Rep. Barney Frank, who heads the House Financial Services Committee, issued an outline of his proposal to attach strings to spending of the money by either the Bush administration or the incoming Obama government. It also slaps strict limits on executive compensation – both for companies receiving new federal money and those that already have – including a ban on any bonuses for the 25 highest paid executives.

The banning of some bonuses, and relinquishing of private jets, would be applied to all banks and other institutions receiving bailout money, as they were in the loan agreements with General Motors Corp. and Chrysler LLC last month.

The new conditions also would include a better method for the government to track whether banks are using the money to boost lending.

“We will trust but verify,” Frank told reporters on Capitol Hill.

In addition, the Treasury Department would be required to quickly make funds available for smaller community banks, which Frank says have gotten short shrift under the federal program.

For months, Democrats in Congress have lashed out at the Bush administration’s mortgage aid programs, saying the government needs to do more to help tens of thousands of home borrowers avert foreclosure. Rather than just spending more billions to inject capital into banks, they have argued, the federal rescue dollars also should be channeled into programs for modifying mortgages into more affordable loans.

Frank, D-Mass., said Friday that President-elect Barack Obama’s team had indicated to him they planned to retain Sheila Bair as chairman of the Federal Deposit Insurance Corp. Bair, a Bush appointee, also had criticized as insufficient the administration’s mortgage programs. Frank’s proposal would expand the role of the FDIC in overseeing the government programs.

Frank said his bill could be voted on by the House as soon as next week.

Acknowledging that the proposal may not clear the hurdle of Senate adoption or be accepted by the Bush White House, Frank said that if it passed the House with a large majority, he’d be willing to accept the word of the Obama team “that they will act as if it were law.”

Obama’s team is broadening the mission of the $700 billion financial rescue, aiming to unfreeze credit for homeowners, consumers, small businesses and local governments.

The Bush administration hasn’t asked for the second $350 billion, which it would legally be unable to spend in the 11 days remaining before leaving office, Frank noted.

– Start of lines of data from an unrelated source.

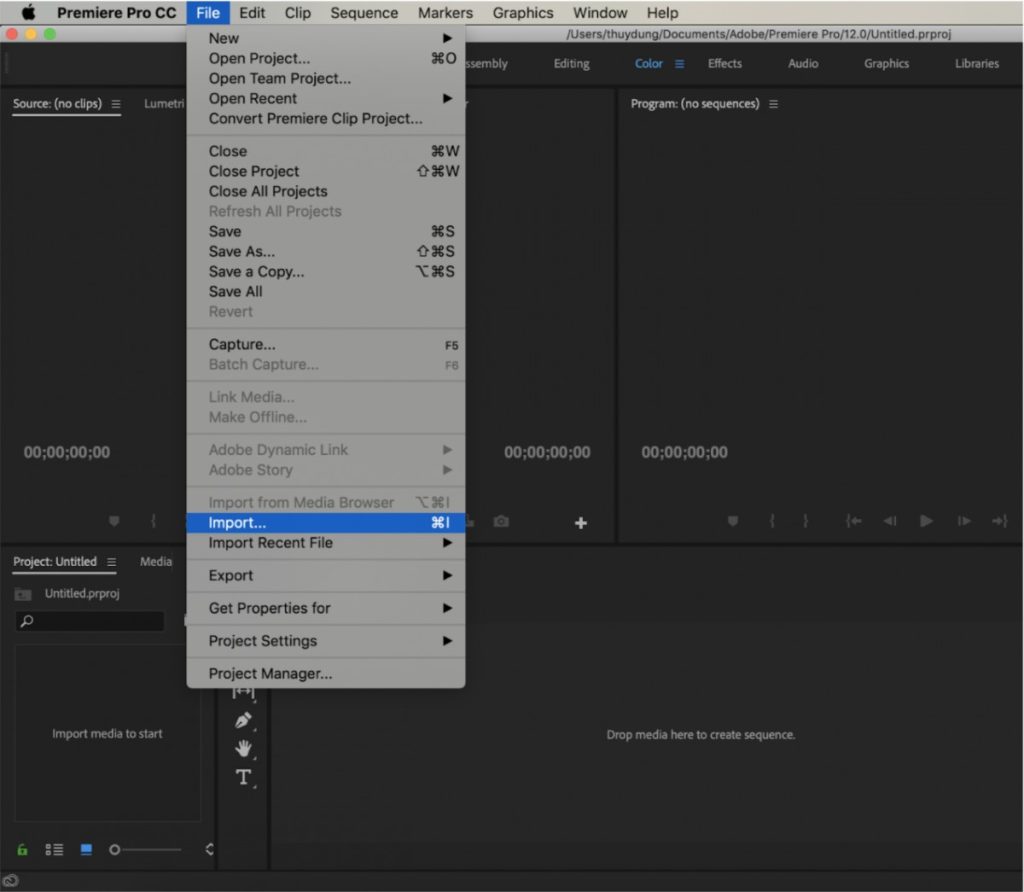Click the Export Frame camera icon
The image size is (1024, 892).
(x=501, y=521)
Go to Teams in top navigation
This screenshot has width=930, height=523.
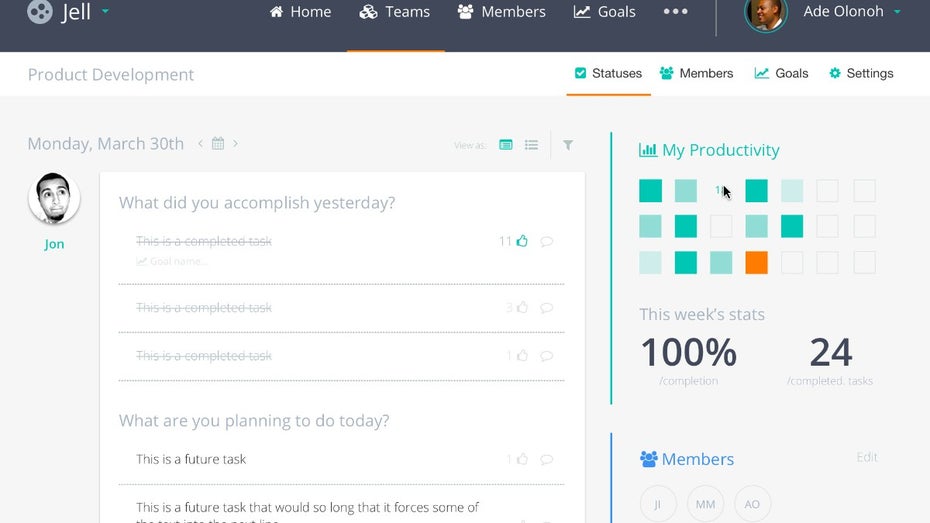395,12
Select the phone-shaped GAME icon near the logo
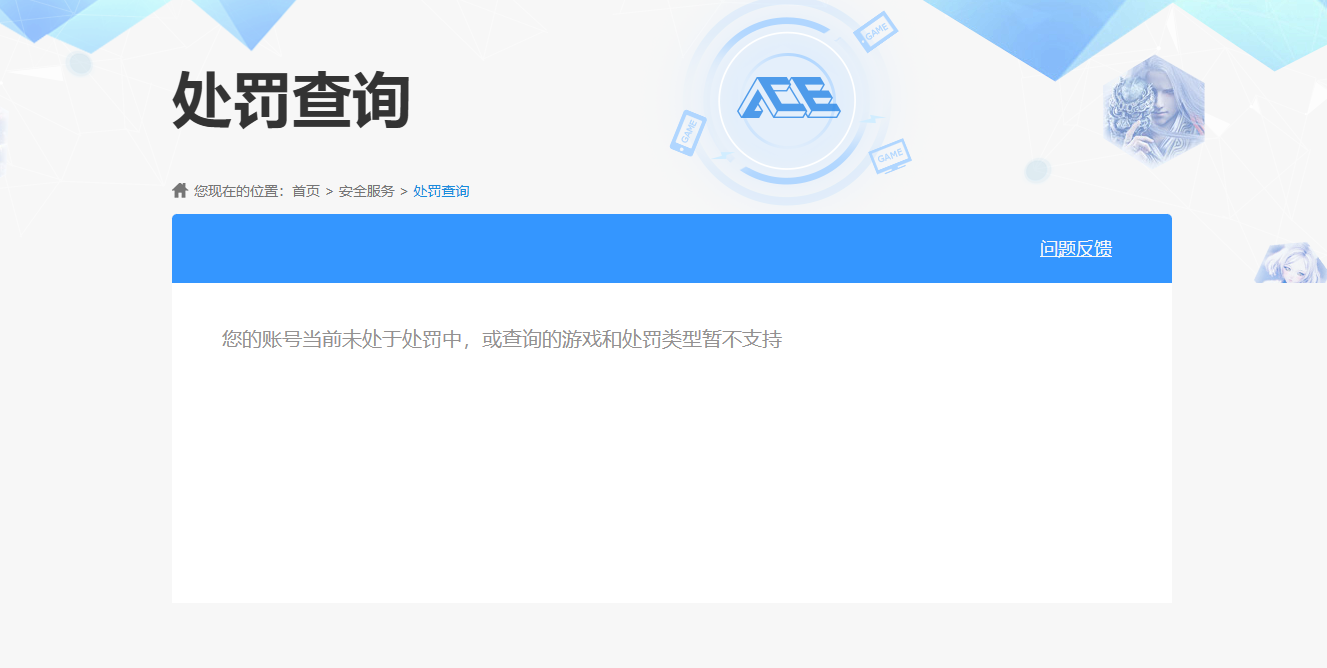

In a memo to House members this week, Frank said conditions on the money were needed “because there has been widespread unhappiness with the failure of this administration to use any of the first $350 billion for mitigation of foreclosures and because money given to banks under this program flowed with virtually no strings attached.”

Earlier Friday, the head of a congressional panel overseeing the Treasury’s $700 billion bailout program said lawmakers need to “take a very hard look” at how banks have used the money.

“I’m shocked that we have to ask these questions,” said Harvard law professor Elizabeth Warren, “but what I will say is that I’m not giving up on this. The best news is that these questions have gotten a lot of attention and a lot of people are demanding answers and when a lot of people demand answers, things start to change.”